Fed up drivers are being forced to wait in long queues at traffic lights which are only allowing a handful of cars to pass through at a time.

In January, the Lancashire Telegraph reported fans leaving home games at Ewood Park faced long queues trailing back from Preston Old Road at the junction with Buncer Lane all the way back up Stancliffe Street.

The council said the lights were being monitored after concerns were raised and it was investigating.

The slow traffic was compounded by the traffic lights which were only allowing around six to seven drivers before they turned red again.

A month on and the situation appeared not have been addressed. Following the home match with Newcastle United, drivers were once again seen to be forming long queues at the lights.

The council was contacted but have now said the lights are still being monitored.

In a video filmed in January, half a dozen drivers were being let through the lights before they turned red again.

The traffic snaked back along Spring Lane, Stancliffe Street, past the Havelock Inn and Aqueduct Street.

A further video filmed following the Blackburn Rovers and Newcastle United game showed the situation had not changed.

Drivers only had a short amount of time to get through the red lights, after having waited in line for up to half an hour.

In response, the council said the delays were due to the volume of traffic at the time.

Head of highways at Blackburn with Darwen Borough Council, Carmel Foster-Devine, said: “The situation remains the same in terms of ongoing monitoring.

"The short video shows cars with large gaps in between and vehicles slowing to allow pedestrians to cross outside of the pedestrian crossing facilities. 

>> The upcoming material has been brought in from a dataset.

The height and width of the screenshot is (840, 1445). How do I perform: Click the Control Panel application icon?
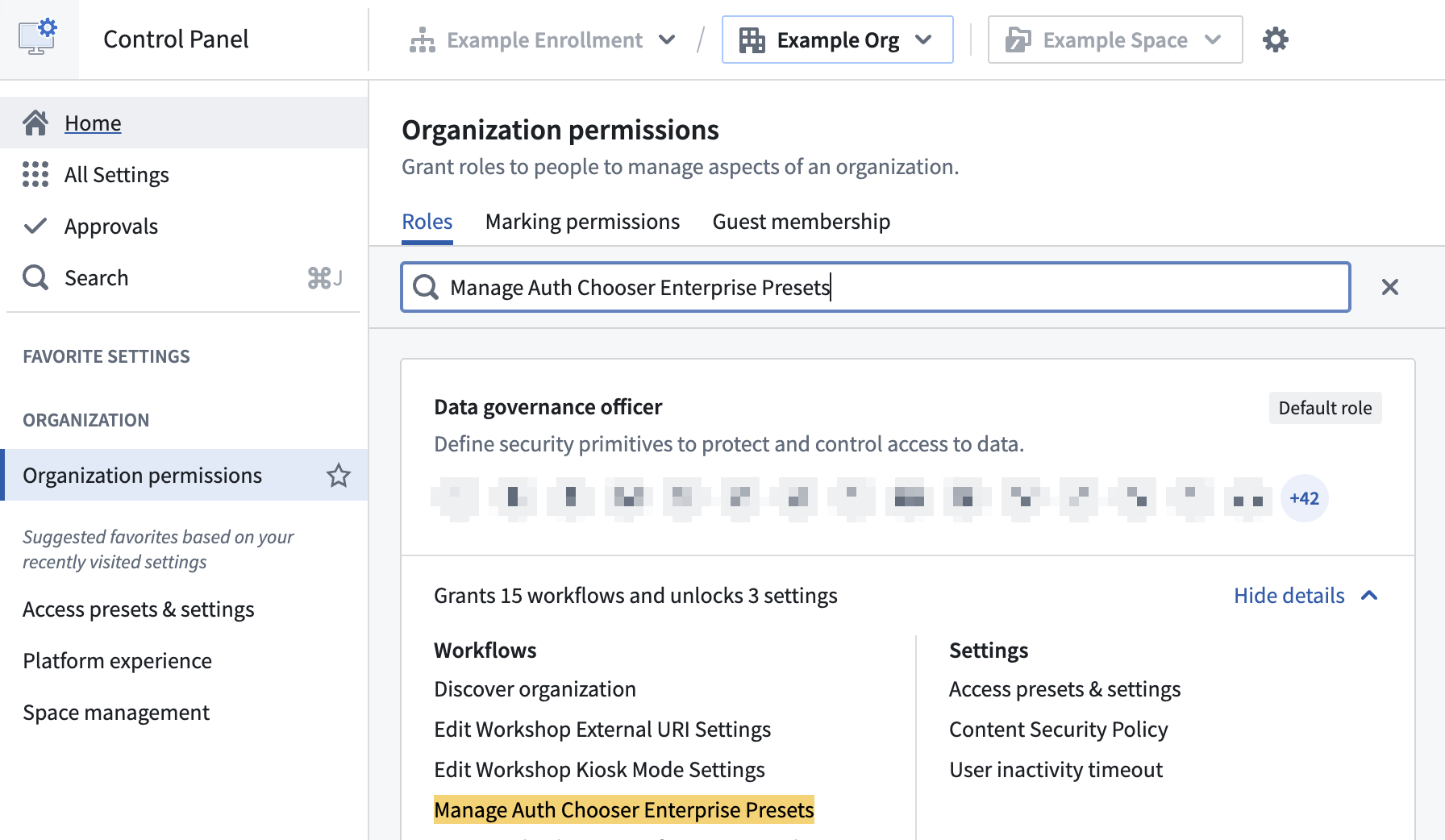coord(36,35)
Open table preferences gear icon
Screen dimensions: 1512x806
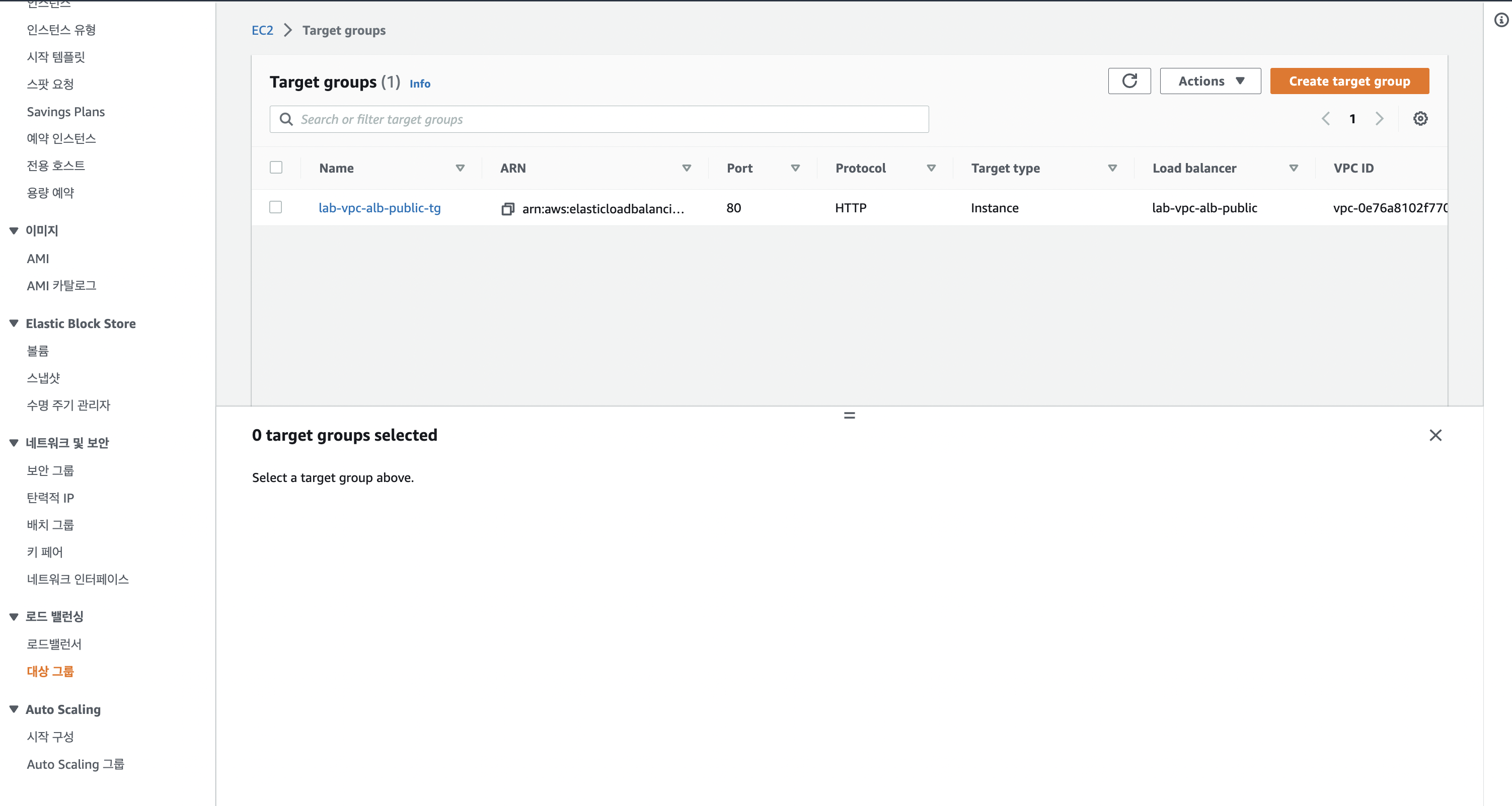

“These gaps reduce the efficiency of the junction and the number of vehicles that will clear on each cycle. 

“There was a phenomenal demand on the highway network as supporters descended on Ewood Park for the FA Cup match against Newcastle, with attendance figures over 22,000.”

Drivers had called for a police officer to be present after a game to manually control the lights, or the timings to be changed at busy times such as the afternoon school run, rush hour, or following football matches.

Other drivers said the long queues were causing pollution with cars idling in queues, whilst there was no traffic in Preston Old Road, where traffic was being given priority.